Eine akustische und visuelle Fotoausstellung zur Lebenssituationen von Flüchtlingen in der Containerunterkunft Litzowstraße informierte die Besucher über die Lebensumstände in der Wohnunterkunft, über Herkunftsländer, Umstände der Flucht und erste Erfahrungen in Deutschland. Um die aktuellen Lebensumstände der Flüchtlinge abzubilden, sind im Dialog mit den Bewohnern vor Ort dokumentarische Fotografien entstanden. Ein zweiter Teil der Ausstellung umfasste Interviews, die biographische Einblicke gaben. Die langfristige ehrenamtliche Arbeit in der Unterkunft bildete die für dieses Projekt wesentliche Vertrauensbasis. So konnten auch schwierige und sehr persönliche Themen, wie Fluchterlebnisse, erzählt und dokumentiert werden.

Die aus Profis und Amateuren bestehende Theatergruppe „Kaleidoskop Theater und Kommunikation“ bot in einem Workshop und einer Werkstattaufführung Flüchtlingen die Möglichkeit, ihre Geschichte zu erzählen. Eine Gruppe aus sechs Playback-Theaterspielern und sechs Flüchtlingen bildet seitdem eine gemeinsame Trainingsgruppe, die sich wöchentlich trifft und weitere Aufführungen organisiert.
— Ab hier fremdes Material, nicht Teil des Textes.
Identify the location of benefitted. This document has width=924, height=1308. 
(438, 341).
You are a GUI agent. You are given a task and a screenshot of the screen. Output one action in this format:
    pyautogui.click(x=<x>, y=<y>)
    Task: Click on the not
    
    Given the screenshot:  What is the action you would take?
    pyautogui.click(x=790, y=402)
Zum Abschluss des Themenmonats wurde ein interkulturelles Fest ausgerichtet, bei dem die Bewohner der Flüchtlingsunterkunft gemeinsam mit dem Stadtteil bei internationaler Küche und internationaler Live-Musik feierten, Begegnungen erlebten, Gespräche führten und Kontakte pflegten bzw. aufbauten.
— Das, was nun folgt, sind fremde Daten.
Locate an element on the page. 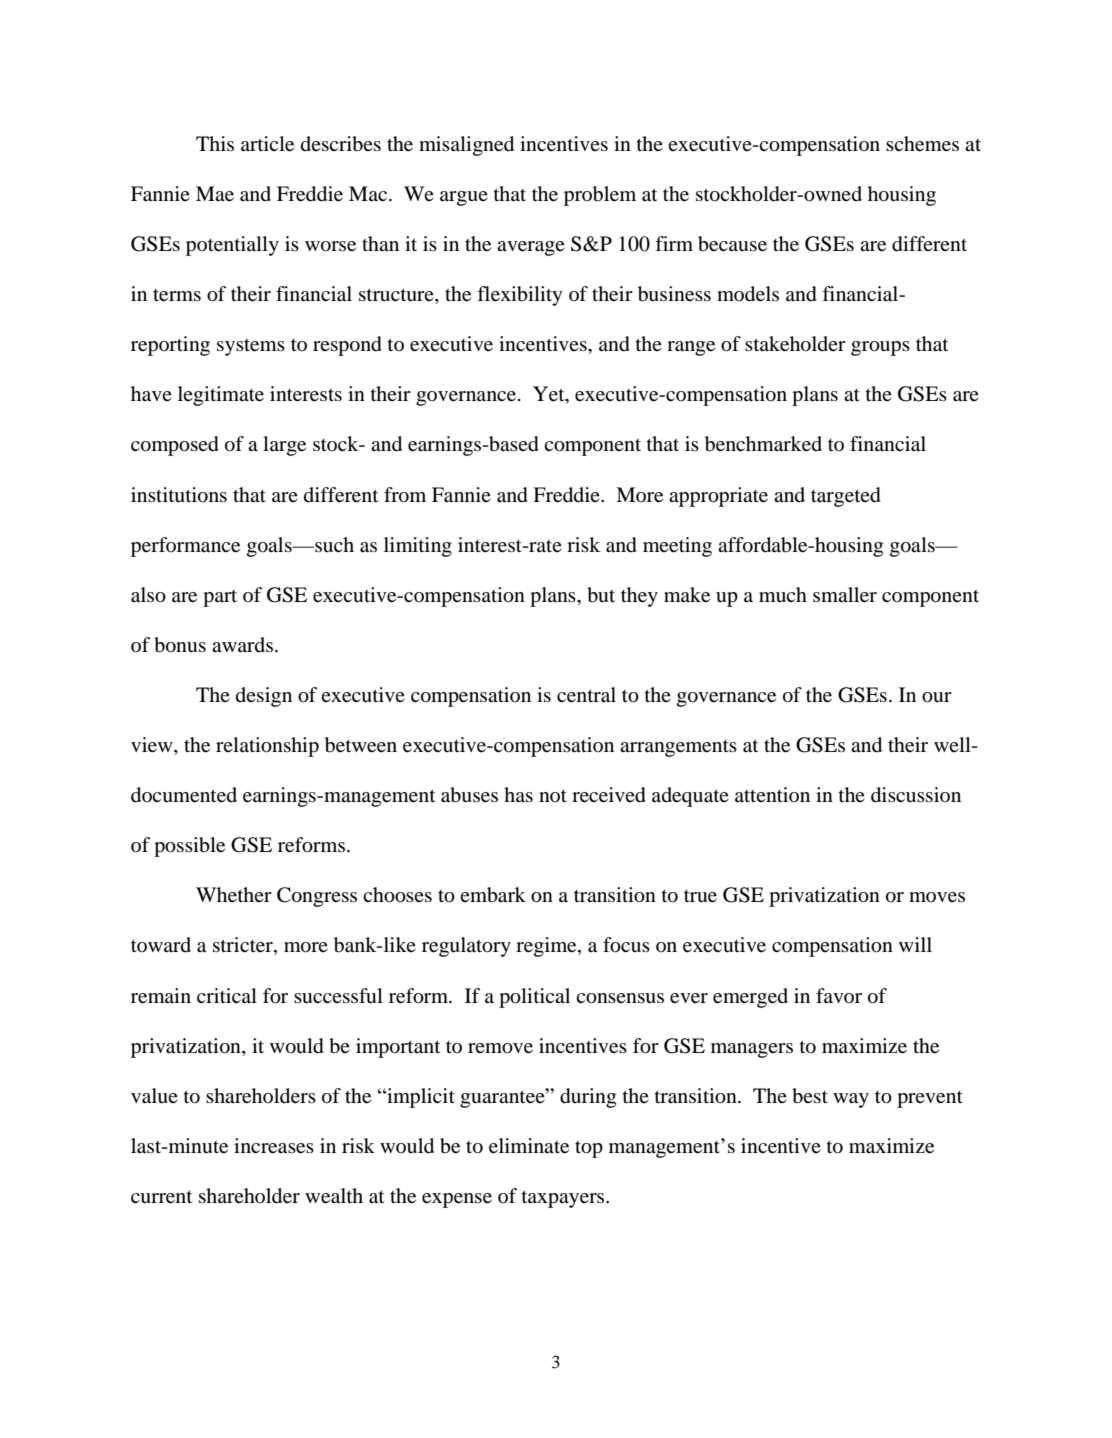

Der „UnterstützerInnenkreis Flüchtlingsunterkunft Litzowstraße“ wurde für sein Engagement von der BürgerStiftung Hamburg in diesem Jahr mit dem Preis „Menschen verbinden – Zukunft stiften“ geehrt. Das Engagement in der Unterkunft Litzowstrasse sowie die Vernetzung in den Stadtteil und zu weiteren Unterkünften wie die EZE Holstenhofweg und die Wohnunterkunft Bahngärten in Verbindung mit dem Themenmonat „Flucht und Asyl“ wurde von der Jury als hervorragende Umsetzung des Leitsatzes gewürdigt.